(Data for processing)
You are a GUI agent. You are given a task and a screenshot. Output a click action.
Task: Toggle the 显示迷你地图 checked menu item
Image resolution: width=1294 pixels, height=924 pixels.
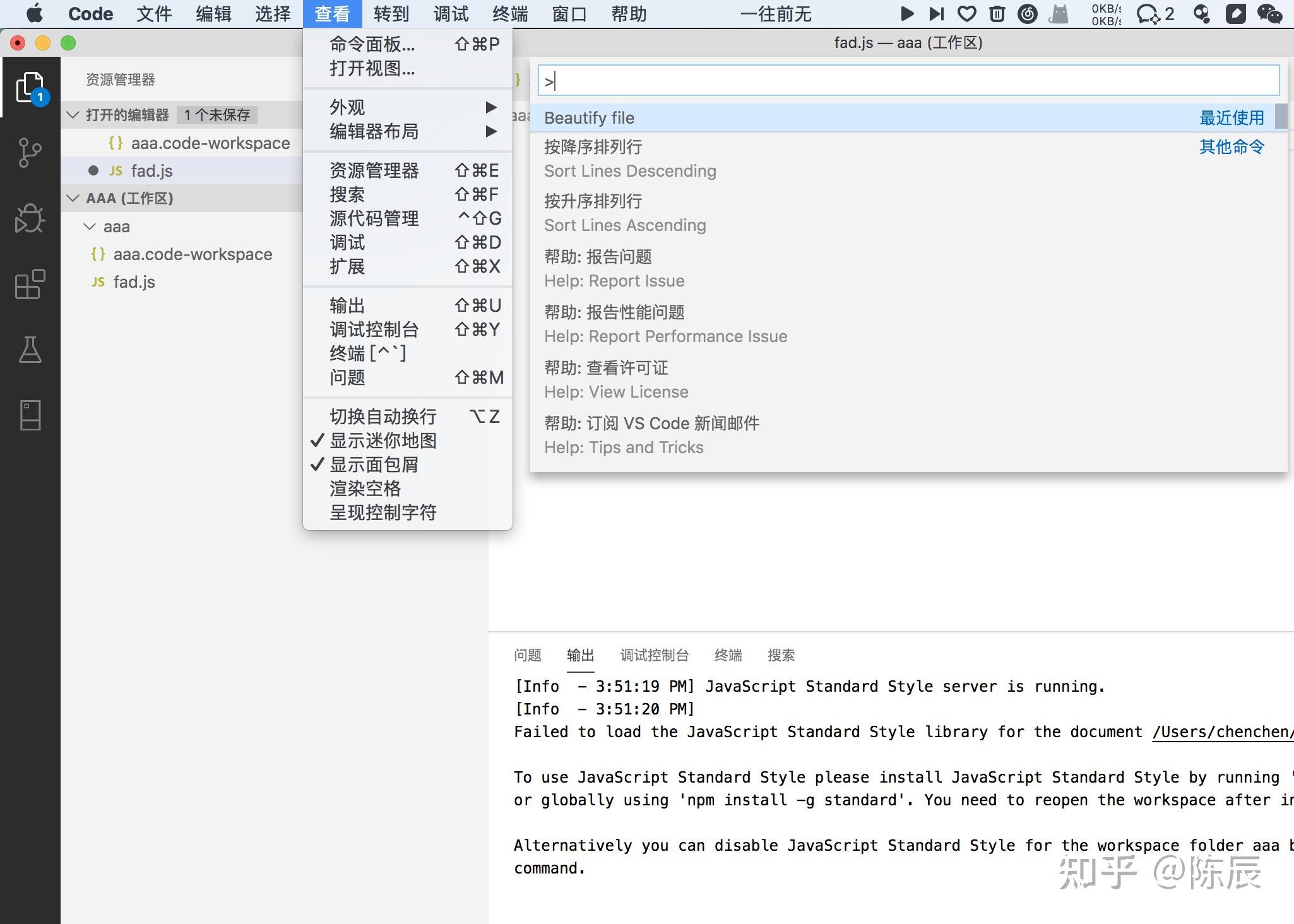coord(383,441)
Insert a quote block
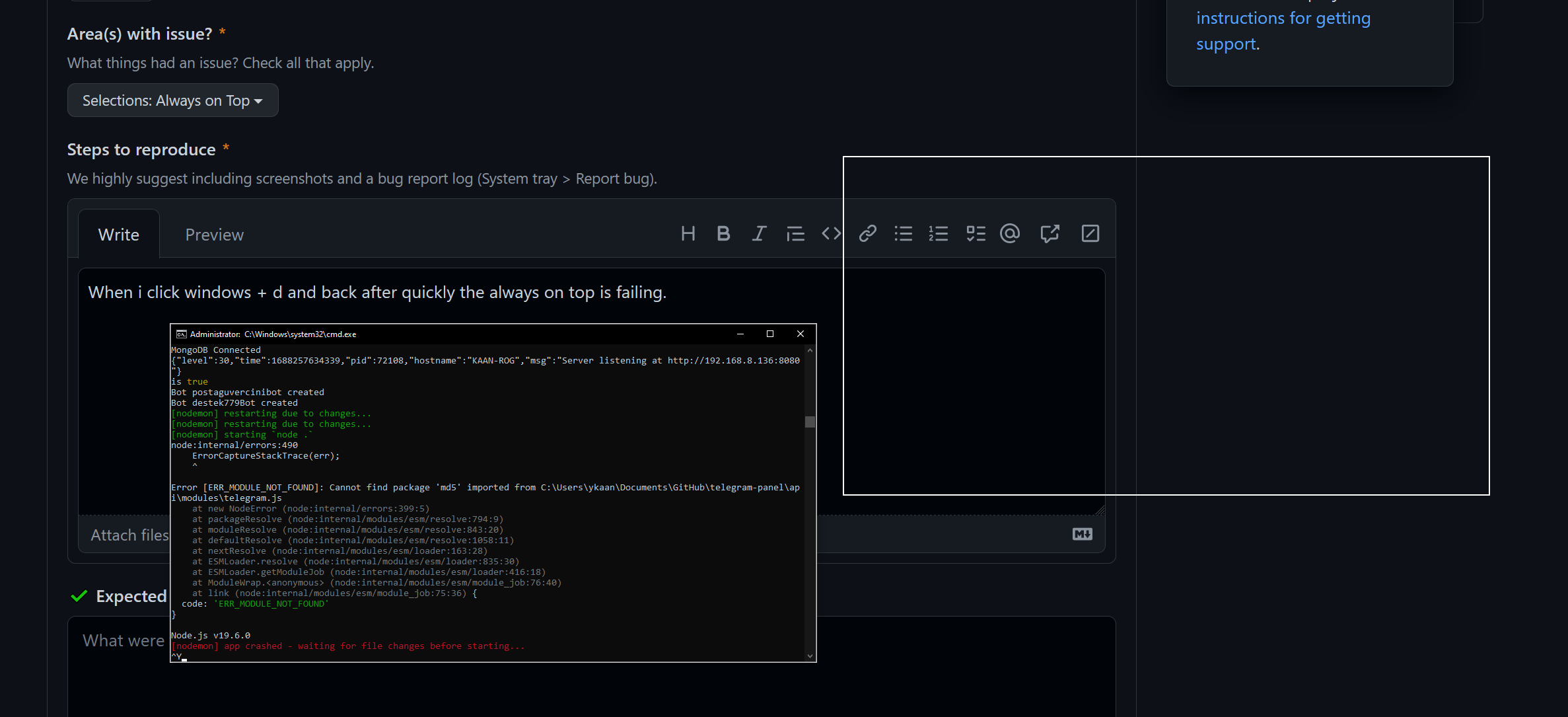The height and width of the screenshot is (717, 1568). [795, 233]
(End Data for processing)
# [Your objective]
Repeat each of the records exactly as written, except for the pictures, which are to be left out.

# [Task solution]
You are a GUI agent. You are given a task and a screenshot. Output a click action.
Task: Toggle the 显示迷你地图 checked menu item
Image resolution: width=1294 pixels, height=924 pixels.
coord(383,441)
Insert a quote block
The height and width of the screenshot is (717, 1568). [795, 233]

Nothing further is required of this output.